I hate it when shots are due, or when a new tooth is coming out, or when there is a mystery rash that doesn't clear up with just some diaper cream (although I've finally discovered the cure! Aquaphor + baby powder heals the skin so that the Desitin is able to stick and work). I hate not knowing why she's all of a sudden waking up in the middle of the night, not being able to settle back down until she's played for a little bit.
When she takes her naps... |
I love it when my daughter says "mama", even though she mostly says it when she's crying (I love that she comes to me when she's hurting). I love it when she comes up to me in the middle of her playtime, not to be picked up or to get something, but just to say hi before she runs away. I love watching the miracle of her growth and development, even though it baffles me how any mother could support abortions after seeing their own children develop both inside and outside the womb. I love it when she's so proud of herself for learning something new, whether that's moving her head from side to side, flipping over from back to front, crawling, or now, walking.

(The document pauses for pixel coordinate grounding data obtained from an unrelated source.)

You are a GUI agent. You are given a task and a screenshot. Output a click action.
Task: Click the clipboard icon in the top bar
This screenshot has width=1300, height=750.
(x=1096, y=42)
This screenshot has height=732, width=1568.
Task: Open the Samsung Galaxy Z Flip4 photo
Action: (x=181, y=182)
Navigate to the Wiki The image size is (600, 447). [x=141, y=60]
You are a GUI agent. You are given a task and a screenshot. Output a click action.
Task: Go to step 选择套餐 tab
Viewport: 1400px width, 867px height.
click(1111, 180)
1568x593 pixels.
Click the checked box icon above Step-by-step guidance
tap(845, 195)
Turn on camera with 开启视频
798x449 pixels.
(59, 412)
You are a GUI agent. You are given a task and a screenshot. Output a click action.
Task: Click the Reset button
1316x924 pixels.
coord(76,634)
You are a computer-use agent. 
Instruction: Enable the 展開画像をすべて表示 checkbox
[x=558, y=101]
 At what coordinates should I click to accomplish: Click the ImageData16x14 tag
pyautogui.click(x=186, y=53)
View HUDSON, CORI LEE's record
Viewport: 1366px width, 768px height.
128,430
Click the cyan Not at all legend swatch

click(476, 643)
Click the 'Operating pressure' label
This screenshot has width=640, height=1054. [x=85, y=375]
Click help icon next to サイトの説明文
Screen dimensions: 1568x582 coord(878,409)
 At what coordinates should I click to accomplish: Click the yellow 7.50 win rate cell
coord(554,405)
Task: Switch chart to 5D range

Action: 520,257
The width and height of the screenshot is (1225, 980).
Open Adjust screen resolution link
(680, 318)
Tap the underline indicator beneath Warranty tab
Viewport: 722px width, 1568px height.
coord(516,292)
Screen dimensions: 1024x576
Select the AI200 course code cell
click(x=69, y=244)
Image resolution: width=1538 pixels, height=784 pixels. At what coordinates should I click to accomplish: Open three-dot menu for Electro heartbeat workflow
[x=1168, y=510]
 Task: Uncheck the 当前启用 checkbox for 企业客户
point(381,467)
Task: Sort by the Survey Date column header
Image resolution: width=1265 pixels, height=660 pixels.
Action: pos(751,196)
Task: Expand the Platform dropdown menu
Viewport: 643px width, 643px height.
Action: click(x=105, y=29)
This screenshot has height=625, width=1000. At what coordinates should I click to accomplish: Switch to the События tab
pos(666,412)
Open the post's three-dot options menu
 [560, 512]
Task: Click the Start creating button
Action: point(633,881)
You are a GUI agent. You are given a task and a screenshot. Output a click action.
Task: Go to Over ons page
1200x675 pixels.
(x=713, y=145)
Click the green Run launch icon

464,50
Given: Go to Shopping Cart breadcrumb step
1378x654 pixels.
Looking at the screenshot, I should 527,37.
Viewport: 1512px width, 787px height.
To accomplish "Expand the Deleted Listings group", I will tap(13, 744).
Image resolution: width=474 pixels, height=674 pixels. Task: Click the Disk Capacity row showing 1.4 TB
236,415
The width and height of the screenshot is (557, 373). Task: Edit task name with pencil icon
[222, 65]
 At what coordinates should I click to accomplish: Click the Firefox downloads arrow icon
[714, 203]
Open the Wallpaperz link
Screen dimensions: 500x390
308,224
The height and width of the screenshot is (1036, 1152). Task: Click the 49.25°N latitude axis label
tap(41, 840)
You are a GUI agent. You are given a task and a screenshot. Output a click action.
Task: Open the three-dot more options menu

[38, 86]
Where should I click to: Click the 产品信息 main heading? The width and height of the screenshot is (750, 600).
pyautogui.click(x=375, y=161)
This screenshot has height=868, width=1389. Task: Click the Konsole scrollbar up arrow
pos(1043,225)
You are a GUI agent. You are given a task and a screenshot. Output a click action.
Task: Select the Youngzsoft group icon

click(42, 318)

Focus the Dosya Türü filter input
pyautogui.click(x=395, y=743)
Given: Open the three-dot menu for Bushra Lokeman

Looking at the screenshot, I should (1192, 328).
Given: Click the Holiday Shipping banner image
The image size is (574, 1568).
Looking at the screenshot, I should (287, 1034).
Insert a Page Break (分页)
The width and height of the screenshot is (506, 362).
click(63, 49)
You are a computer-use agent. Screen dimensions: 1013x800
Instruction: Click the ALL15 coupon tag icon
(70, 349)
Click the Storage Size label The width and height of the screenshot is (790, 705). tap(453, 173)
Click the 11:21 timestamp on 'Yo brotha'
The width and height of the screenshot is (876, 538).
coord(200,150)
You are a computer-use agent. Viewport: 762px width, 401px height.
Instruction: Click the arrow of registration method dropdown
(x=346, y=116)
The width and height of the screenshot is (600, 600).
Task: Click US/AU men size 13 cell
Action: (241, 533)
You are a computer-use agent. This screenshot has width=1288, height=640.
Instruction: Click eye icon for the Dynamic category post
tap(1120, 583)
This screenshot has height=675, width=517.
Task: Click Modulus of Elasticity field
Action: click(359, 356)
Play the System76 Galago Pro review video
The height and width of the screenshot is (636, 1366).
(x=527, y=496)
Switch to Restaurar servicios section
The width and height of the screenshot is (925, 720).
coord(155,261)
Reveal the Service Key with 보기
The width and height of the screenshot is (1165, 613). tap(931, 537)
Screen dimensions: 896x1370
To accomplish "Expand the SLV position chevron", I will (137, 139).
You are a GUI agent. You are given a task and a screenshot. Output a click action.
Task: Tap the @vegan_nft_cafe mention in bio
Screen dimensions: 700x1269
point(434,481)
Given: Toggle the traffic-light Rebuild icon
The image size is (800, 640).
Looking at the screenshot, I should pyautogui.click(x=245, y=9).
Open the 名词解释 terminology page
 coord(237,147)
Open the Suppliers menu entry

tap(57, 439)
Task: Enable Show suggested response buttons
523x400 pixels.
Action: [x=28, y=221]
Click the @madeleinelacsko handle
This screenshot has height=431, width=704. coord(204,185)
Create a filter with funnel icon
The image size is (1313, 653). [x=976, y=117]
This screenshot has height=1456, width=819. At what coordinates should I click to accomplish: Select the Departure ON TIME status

...She crashes pretty hard |
But all these things are not what I love most about being a mother. What I love most is when my active daughter, who refuses to voluntarily sit still for longer than 5 minutes (and only if I'm reading a book to her), gets tired and knows that it's time for bed. Because I look forward to bedtime and nap time, not because I'll get a minute to myself to get some things done, but because it's the only 5 minutes I get where she's cuddling with me, with a smile on her face as she's falling asleep. It's the only time I can remember that warning given to me so often during my 9 months of pregnancy, "Cherish these days, because they will pass by soon". I sit and rock my little peanut, who seems somehow gigantic, knowing that one day she won't need me to cuddle her before bedtime, loving the time we have together without regretting the future before it's already here.
What are your favorite parts of parenthood?